--- Input records ---

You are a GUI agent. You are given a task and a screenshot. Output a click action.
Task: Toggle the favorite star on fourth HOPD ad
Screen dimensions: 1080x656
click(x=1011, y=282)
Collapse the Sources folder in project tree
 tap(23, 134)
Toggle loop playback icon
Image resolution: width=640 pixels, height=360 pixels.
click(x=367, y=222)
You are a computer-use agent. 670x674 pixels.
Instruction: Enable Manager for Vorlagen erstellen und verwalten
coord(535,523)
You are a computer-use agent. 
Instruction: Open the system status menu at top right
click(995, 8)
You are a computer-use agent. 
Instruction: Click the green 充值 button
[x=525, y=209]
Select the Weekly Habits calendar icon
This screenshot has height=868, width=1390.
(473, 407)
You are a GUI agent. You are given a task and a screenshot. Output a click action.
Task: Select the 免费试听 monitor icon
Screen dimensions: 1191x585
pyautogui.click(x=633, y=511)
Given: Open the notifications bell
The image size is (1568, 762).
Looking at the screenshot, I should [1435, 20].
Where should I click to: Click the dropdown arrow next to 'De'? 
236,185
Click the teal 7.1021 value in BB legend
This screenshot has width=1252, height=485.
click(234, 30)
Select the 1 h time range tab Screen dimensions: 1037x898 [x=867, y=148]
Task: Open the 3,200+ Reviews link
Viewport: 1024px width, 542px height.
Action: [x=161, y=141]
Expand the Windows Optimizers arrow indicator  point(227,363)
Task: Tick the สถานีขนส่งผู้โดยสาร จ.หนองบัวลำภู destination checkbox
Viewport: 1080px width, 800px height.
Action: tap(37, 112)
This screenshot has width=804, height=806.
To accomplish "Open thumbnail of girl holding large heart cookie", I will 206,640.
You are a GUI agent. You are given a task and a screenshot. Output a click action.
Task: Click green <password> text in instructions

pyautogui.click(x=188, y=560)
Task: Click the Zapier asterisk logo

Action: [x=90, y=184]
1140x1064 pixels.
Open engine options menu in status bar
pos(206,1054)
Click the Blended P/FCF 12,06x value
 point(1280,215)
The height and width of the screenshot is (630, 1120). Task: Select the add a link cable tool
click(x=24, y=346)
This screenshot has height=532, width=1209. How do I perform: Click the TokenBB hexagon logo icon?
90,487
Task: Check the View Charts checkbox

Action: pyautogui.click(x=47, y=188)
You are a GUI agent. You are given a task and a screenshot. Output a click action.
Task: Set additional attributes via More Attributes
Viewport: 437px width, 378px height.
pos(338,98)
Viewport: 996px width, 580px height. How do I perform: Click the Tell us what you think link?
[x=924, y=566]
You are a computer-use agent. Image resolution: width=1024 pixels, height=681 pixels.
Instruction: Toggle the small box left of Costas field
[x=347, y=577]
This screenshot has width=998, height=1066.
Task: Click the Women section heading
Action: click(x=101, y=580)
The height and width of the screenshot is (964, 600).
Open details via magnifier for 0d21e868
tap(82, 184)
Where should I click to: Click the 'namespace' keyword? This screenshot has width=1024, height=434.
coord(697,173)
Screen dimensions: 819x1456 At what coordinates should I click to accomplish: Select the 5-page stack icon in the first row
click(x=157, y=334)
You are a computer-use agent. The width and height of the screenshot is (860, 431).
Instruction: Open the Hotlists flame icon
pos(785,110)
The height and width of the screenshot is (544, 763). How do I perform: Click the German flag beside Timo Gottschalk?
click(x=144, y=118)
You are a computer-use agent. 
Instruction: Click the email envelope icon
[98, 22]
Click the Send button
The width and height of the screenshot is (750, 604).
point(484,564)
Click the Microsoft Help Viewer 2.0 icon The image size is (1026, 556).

---

→ The task
Reproduce the material while keeping each line exactly as it was written.

→ Answer to the problem
You are a GUI agent. You are given a task and a screenshot. Output a click action.
Task: Toggle the favorite star on fourth HOPD ad
Screen dimensions: 1080x656
click(x=1011, y=282)
Collapse the Sources folder in project tree
 tap(23, 134)
Toggle loop playback icon
Image resolution: width=640 pixels, height=360 pixels.
click(x=367, y=222)
You are a computer-use agent. 670x674 pixels.
Instruction: Enable Manager for Vorlagen erstellen und verwalten
coord(535,523)
You are a computer-use agent. 
Instruction: Open the system status menu at top right
click(995, 8)
You are a computer-use agent. 
Instruction: Click the green 充值 button
[x=525, y=209]
Select the Weekly Habits calendar icon
This screenshot has height=868, width=1390.
(473, 407)
You are a GUI agent. You are given a task and a screenshot. Output a click action.
Task: Select the 免费试听 monitor icon
Screen dimensions: 1191x585
pyautogui.click(x=633, y=511)
Given: Open the notifications bell
The image size is (1568, 762).
Looking at the screenshot, I should [1435, 20].
Where should I click to: Click the dropdown arrow next to 'De'? 
236,185
Click the teal 7.1021 value in BB legend
This screenshot has width=1252, height=485.
click(234, 30)
Select the 1 h time range tab Screen dimensions: 1037x898 [x=867, y=148]
Task: Open the 3,200+ Reviews link
Viewport: 1024px width, 542px height.
Action: [x=161, y=141]
Expand the Windows Optimizers arrow indicator  point(227,363)
Task: Tick the สถานีขนส่งผู้โดยสาร จ.หนองบัวลำภู destination checkbox
Viewport: 1080px width, 800px height.
Action: tap(37, 112)
This screenshot has width=804, height=806.
To accomplish "Open thumbnail of girl holding large heart cookie", I will 206,640.
You are a GUI agent. You are given a task and a screenshot. Output a click action.
Task: Click green <password> text in instructions

pyautogui.click(x=188, y=560)
Task: Click the Zapier asterisk logo

Action: [x=90, y=184]
1140x1064 pixels.
Open engine options menu in status bar
pos(206,1054)
Click the Blended P/FCF 12,06x value
 point(1280,215)
The height and width of the screenshot is (630, 1120). Task: Select the add a link cable tool
click(x=24, y=346)
This screenshot has height=532, width=1209. How do I perform: Click the TokenBB hexagon logo icon?
90,487
Task: Check the View Charts checkbox

Action: pyautogui.click(x=47, y=188)
You are a GUI agent. You are given a task and a screenshot. Output a click action.
Task: Set additional attributes via More Attributes
Viewport: 437px width, 378px height.
pos(338,98)
Viewport: 996px width, 580px height. How do I perform: Click the Tell us what you think link?
[x=924, y=566]
You are a computer-use agent. Image resolution: width=1024 pixels, height=681 pixels.
Instruction: Toggle the small box left of Costas field
[x=347, y=577]
This screenshot has width=998, height=1066.
Task: Click the Women section heading
Action: click(x=101, y=580)
The height and width of the screenshot is (964, 600).
Open details via magnifier for 0d21e868
tap(82, 184)
Where should I click to: Click the 'namespace' keyword? This screenshot has width=1024, height=434.
coord(697,173)
Screen dimensions: 819x1456 At what coordinates should I click to accomplish: Select the 5-page stack icon in the first row
click(x=157, y=334)
You are a computer-use agent. The width and height of the screenshot is (860, 431).
Instruction: Open the Hotlists flame icon
pos(785,110)
The height and width of the screenshot is (544, 763). How do I perform: Click the German flag beside Timo Gottschalk?
click(x=144, y=118)
You are a computer-use agent. 
Instruction: Click the email envelope icon
[98, 22]
Click the Send button
The width and height of the screenshot is (750, 604).
point(484,564)
Click the Microsoft Help Viewer 2.0 icon The image size is (1026, 556).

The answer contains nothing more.